▶ _Records for this task_:
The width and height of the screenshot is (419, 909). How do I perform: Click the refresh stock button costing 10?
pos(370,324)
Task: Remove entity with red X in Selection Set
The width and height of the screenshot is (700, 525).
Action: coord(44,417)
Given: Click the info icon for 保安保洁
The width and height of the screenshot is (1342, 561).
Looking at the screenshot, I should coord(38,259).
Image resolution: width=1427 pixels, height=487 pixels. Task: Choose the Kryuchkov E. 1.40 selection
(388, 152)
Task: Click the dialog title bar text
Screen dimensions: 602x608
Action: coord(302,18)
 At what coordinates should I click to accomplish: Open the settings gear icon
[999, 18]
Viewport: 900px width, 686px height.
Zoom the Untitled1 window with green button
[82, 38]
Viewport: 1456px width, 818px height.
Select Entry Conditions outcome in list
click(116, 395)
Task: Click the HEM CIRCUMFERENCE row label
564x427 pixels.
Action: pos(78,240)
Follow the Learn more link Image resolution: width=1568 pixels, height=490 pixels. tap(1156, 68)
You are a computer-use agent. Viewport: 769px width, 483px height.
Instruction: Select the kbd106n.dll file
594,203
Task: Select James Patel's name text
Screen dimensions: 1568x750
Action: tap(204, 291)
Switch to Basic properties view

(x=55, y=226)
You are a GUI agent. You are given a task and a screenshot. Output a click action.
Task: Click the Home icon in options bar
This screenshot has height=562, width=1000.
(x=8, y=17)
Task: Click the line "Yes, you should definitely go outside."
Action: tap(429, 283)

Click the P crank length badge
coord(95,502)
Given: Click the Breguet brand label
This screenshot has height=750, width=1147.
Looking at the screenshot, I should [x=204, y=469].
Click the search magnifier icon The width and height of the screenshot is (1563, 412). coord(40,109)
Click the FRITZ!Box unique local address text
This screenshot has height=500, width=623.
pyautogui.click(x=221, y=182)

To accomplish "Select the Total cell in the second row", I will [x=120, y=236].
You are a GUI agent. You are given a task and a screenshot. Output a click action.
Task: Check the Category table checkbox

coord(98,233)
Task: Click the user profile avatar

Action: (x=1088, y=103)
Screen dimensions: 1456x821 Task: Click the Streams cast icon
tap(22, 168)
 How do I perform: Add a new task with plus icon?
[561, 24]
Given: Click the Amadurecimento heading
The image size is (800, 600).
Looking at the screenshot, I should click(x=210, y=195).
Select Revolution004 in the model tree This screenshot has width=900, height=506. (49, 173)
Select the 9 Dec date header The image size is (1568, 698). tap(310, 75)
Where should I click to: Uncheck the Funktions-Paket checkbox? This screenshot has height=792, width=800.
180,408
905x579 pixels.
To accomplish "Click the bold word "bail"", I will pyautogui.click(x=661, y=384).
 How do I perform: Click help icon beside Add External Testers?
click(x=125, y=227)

▶ _Brief_:
Every entry shown above should be written out again without a single difference.

▶ _Written solution_:
The width and height of the screenshot is (419, 909). How do I perform: Click the refresh stock button costing 10?
pos(370,324)
Task: Remove entity with red X in Selection Set
The width and height of the screenshot is (700, 525).
Action: coord(44,417)
Given: Click the info icon for 保安保洁
The width and height of the screenshot is (1342, 561).
Looking at the screenshot, I should coord(38,259).
Image resolution: width=1427 pixels, height=487 pixels. Task: Choose the Kryuchkov E. 1.40 selection
(388, 152)
Task: Click the dialog title bar text
Screen dimensions: 602x608
Action: coord(302,18)
 At what coordinates should I click to accomplish: Open the settings gear icon
[999, 18]
Viewport: 900px width, 686px height.
Zoom the Untitled1 window with green button
[82, 38]
Viewport: 1456px width, 818px height.
Select Entry Conditions outcome in list
click(116, 395)
Task: Click the HEM CIRCUMFERENCE row label
564x427 pixels.
Action: pos(78,240)
Follow the Learn more link Image resolution: width=1568 pixels, height=490 pixels. tap(1156, 68)
You are a computer-use agent. Viewport: 769px width, 483px height.
Instruction: Select the kbd106n.dll file
594,203
Task: Select James Patel's name text
Screen dimensions: 1568x750
Action: tap(204, 291)
Switch to Basic properties view

(x=55, y=226)
You are a GUI agent. You are given a task and a screenshot. Output a click action.
Task: Click the Home icon in options bar
This screenshot has height=562, width=1000.
(x=8, y=17)
Task: Click the line "Yes, you should definitely go outside."
Action: tap(429, 283)

Click the P crank length badge
coord(95,502)
Given: Click the Breguet brand label
This screenshot has height=750, width=1147.
Looking at the screenshot, I should [x=204, y=469].
Click the search magnifier icon The width and height of the screenshot is (1563, 412). coord(40,109)
Click the FRITZ!Box unique local address text
This screenshot has height=500, width=623.
pyautogui.click(x=221, y=182)

To accomplish "Select the Total cell in the second row", I will [x=120, y=236].
You are a GUI agent. You are given a task and a screenshot. Output a click action.
Task: Check the Category table checkbox

coord(98,233)
Task: Click the user profile avatar

Action: (x=1088, y=103)
Screen dimensions: 1456x821 Task: Click the Streams cast icon
tap(22, 168)
 How do I perform: Add a new task with plus icon?
[561, 24]
Given: Click the Amadurecimento heading
The image size is (800, 600).
Looking at the screenshot, I should click(x=210, y=195).
Select Revolution004 in the model tree This screenshot has width=900, height=506. (49, 173)
Select the 9 Dec date header The image size is (1568, 698). tap(310, 75)
Where should I click to: Uncheck the Funktions-Paket checkbox? This screenshot has height=792, width=800.
180,408
905x579 pixels.
To accomplish "Click the bold word "bail"", I will pyautogui.click(x=661, y=384).
 How do I perform: Click help icon beside Add External Testers?
click(x=125, y=227)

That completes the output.